== YOUR OBJECTIVE ==
Below are records; from the line containing "Click the speech bubble icon for 廊坊见闻" through the very last line, output each line exactly. No pictures.

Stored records
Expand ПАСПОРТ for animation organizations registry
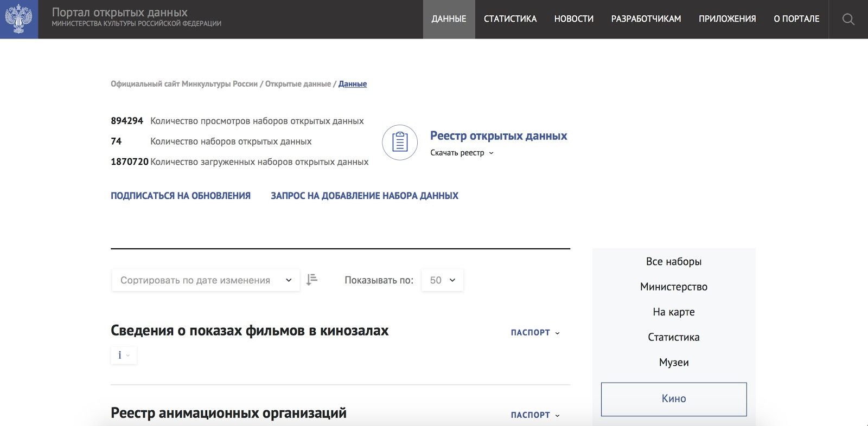Image resolution: width=868 pixels, height=426 pixels. [535, 415]
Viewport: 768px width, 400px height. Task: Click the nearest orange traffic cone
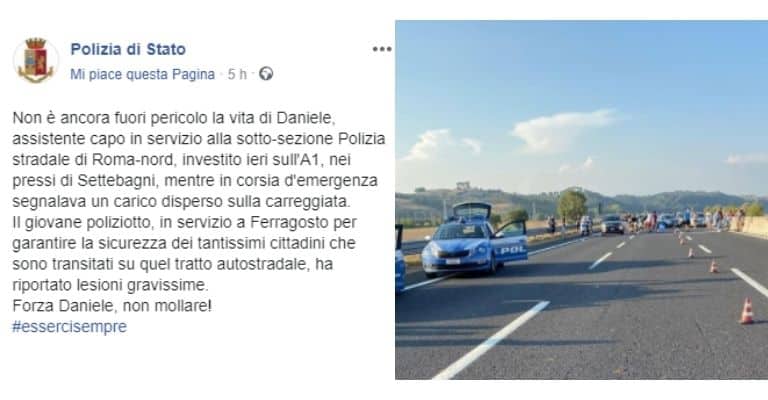(x=746, y=311)
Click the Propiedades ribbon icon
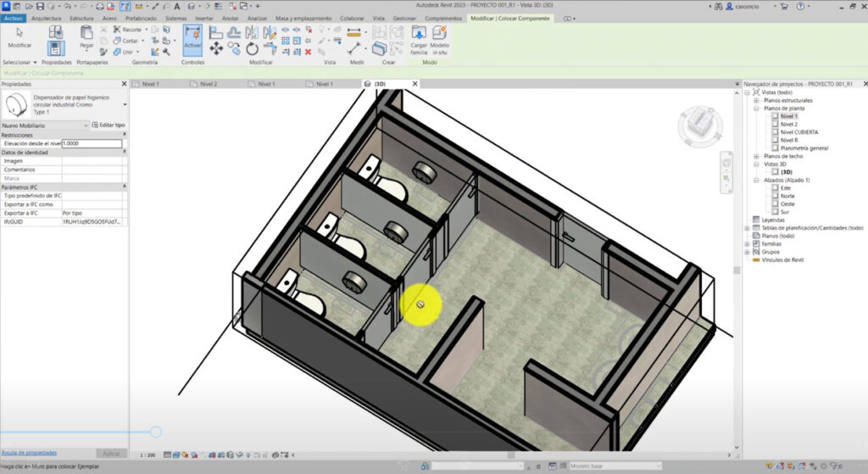The width and height of the screenshot is (868, 474). pos(56,49)
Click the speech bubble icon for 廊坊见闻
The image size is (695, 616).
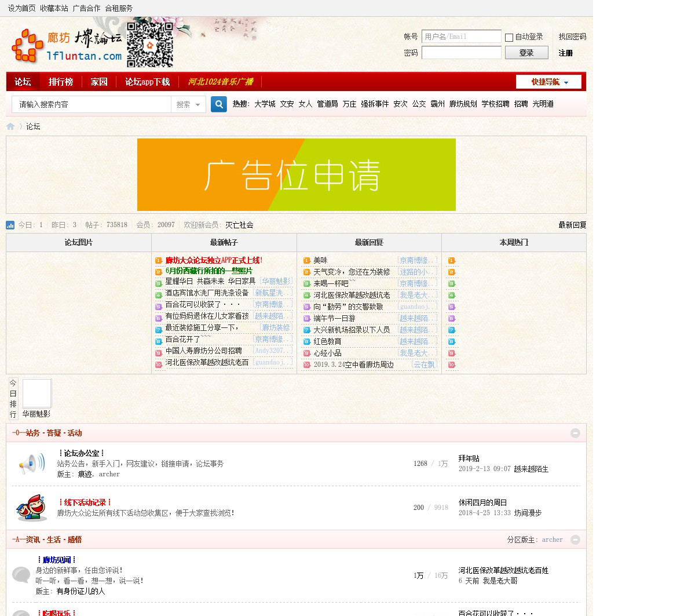pos(21,575)
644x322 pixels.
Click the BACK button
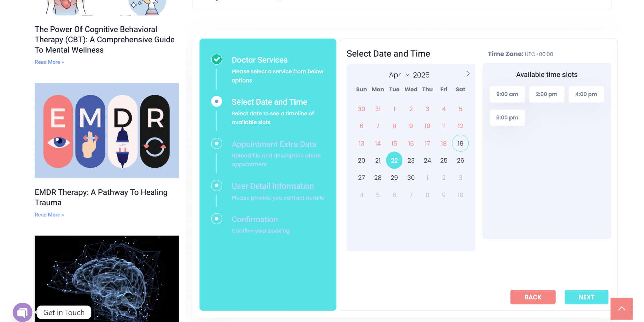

== OUTPUT OF THE EXERCISE ==
Click the speech bubble icon for 廊坊见闻
The image size is (695, 616).
pos(21,575)
644x322 pixels.
Click the BACK button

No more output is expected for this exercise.